▶ _Kurze Aufgabe A_
Gib aus den Einträgen die Zeilen wortgetreu wieder: Beginne bei der Zeile, die „You are a computer-use agent. The“ enthält, und höre nach der Zeile auf, die „The width and height of the screenshot is (1456, 840).“ enthält.

▶ _Textauszug_
+ + + +
Der Traum, eines Tages ganz Palästina zurückzubekommen, lebte trotz der vereinbarten schrittweisen Teilung in den Köpfen vieler Palästinenser weiter, genauso wie der Traum von Großisrael bei den Besatzern. Als meine Mutter zu Besuch kam, nahm ich Rania mit zu einem Ausflug an den See Genezareth. „Welcome to Palestine“, witzelte ich, als wir den Checkpoint zurück zum autonomen Jericho passierten. Rania tobte: „Das ist alles Palästina“, Israel inklusive.
Israels Rechte startete eine Hetzkampagne gegen Rabin, ließ Plakate drucken, die den Regierungschef mit Palästinensertuch auf dem Kopf zeigten und in Gestapo-Uniform. Mit federführend war Benjamin Netanjahu, der sich inzwischen in der Hierarchie der Likud-Partei hocharbeitete, und über den ich nach meinem anfänglichen Eindruck zunehmend schlechter dachte. Radikale Rabbiner verhängten das „Din Rodef“, ein altes jüdisches Gesetz, mit dem sie Rabin zum Abschuss freigaben.
Die Bevölkerung in Israel polarisierte sich. Man war entweder für den Friedensprozess oder dagegen. Noch waren viele für ein Ende der Besatzung. Zusammen mit Freunden mischte ich mich unter die Zigtausenden, die am 4. November 1995 nach Tel Aviv zur Friedensdemo strömten. Die Stimmung war großartig. Rabin sprach vom Ende der Gewalt, stimmte mit ein, als das Lied des Friedens gesungen wurde und umarmte einen jungen Popstar, der umstritten war, weil er den Militärdienst verweigert hatte.
Als sich die Menge auflöste, hörte ich jemanden von „Schüssen“ reden, schenkte dem aber keine Aufmerksamkeit. Der Gedanke, dass jemand auf den Regierungschef schießen würde, war absurd. Auch für Rabin selbst, der noch kurz vor der Kundgebung einem Reporter versicherte, es sei völlig überflüssig, eine kugelsichere Weste zu tragen.
Unbeschwert suchten wir nach freien Plätzen in einem der Straßencafés, wo die Nachricht vom Attentat schon im Fernsehen lief. Mit erstickter Stimme gab Eitan Haber, seinerzeit Rabins Bürochef, wenige Stunden später den Tod des Regierungschefs bekannt. Ich brauchte eine Weile, um die Nachricht zu erfassen. Gleichzeitig überhäuften sich die Aufträge. Schlechte Nachrichten bedeuten für uns freie KorrespondentInnen immer sichere Einnahmen.
+ + + +
▶ _Verfügbare Einträge_
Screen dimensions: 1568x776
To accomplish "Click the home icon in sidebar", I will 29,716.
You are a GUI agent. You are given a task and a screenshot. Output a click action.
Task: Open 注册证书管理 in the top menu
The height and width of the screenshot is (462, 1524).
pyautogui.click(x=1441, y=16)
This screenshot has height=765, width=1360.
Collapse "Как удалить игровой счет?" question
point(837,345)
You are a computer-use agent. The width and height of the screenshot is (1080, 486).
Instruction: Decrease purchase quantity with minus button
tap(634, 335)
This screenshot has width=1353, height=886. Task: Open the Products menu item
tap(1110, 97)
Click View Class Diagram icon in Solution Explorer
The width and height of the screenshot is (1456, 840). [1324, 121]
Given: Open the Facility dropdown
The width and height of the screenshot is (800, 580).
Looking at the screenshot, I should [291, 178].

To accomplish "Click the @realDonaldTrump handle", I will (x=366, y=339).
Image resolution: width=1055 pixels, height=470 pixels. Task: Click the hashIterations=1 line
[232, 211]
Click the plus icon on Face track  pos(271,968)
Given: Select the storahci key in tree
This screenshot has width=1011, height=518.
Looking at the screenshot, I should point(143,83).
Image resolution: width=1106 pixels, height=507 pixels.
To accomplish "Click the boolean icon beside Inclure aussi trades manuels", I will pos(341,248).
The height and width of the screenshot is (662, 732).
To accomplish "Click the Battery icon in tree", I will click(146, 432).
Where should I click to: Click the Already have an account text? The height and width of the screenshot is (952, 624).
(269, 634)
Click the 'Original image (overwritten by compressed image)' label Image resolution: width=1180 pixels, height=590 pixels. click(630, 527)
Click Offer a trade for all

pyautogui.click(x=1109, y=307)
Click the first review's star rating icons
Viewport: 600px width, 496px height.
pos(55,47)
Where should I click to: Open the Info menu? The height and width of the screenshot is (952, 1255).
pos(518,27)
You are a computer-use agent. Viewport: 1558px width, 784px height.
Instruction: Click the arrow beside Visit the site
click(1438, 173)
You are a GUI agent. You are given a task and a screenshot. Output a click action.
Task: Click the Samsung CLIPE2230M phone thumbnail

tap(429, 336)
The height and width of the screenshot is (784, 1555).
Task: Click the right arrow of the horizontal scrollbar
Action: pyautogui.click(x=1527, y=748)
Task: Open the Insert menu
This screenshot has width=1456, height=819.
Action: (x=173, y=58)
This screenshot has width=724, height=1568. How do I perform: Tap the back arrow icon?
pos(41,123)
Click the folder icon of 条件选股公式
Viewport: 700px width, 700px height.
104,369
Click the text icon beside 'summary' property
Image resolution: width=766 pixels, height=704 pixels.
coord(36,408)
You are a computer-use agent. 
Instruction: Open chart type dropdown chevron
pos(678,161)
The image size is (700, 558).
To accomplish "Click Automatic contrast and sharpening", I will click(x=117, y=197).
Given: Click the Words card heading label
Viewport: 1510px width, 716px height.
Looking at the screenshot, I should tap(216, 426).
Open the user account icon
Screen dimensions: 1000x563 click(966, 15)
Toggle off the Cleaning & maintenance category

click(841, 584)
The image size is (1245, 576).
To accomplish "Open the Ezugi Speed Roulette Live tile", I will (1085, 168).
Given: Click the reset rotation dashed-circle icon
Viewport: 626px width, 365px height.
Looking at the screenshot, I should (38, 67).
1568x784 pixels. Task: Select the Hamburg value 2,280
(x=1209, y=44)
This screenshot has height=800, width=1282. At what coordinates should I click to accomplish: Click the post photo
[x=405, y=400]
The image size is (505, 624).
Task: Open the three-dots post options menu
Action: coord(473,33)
+ + + +
▶ _Kurze Aufgabe B_
An welchem Datum fand laut Textauszug die Friedensdemo in Tel Aviv statt?

▶ _Schriftliche Antwort A_
You are a computer-use agent. The width and height of the screenshot is (1080, 486).
Instruction: Decrease purchase quantity with minus button
tap(634, 335)
This screenshot has width=1353, height=886. Task: Open the Products menu item
tap(1110, 97)
Click View Class Diagram icon in Solution Explorer
The width and height of the screenshot is (1456, 840). [1324, 121]

▶ _Schriftliche Antwort B_
Am 4. November 1995.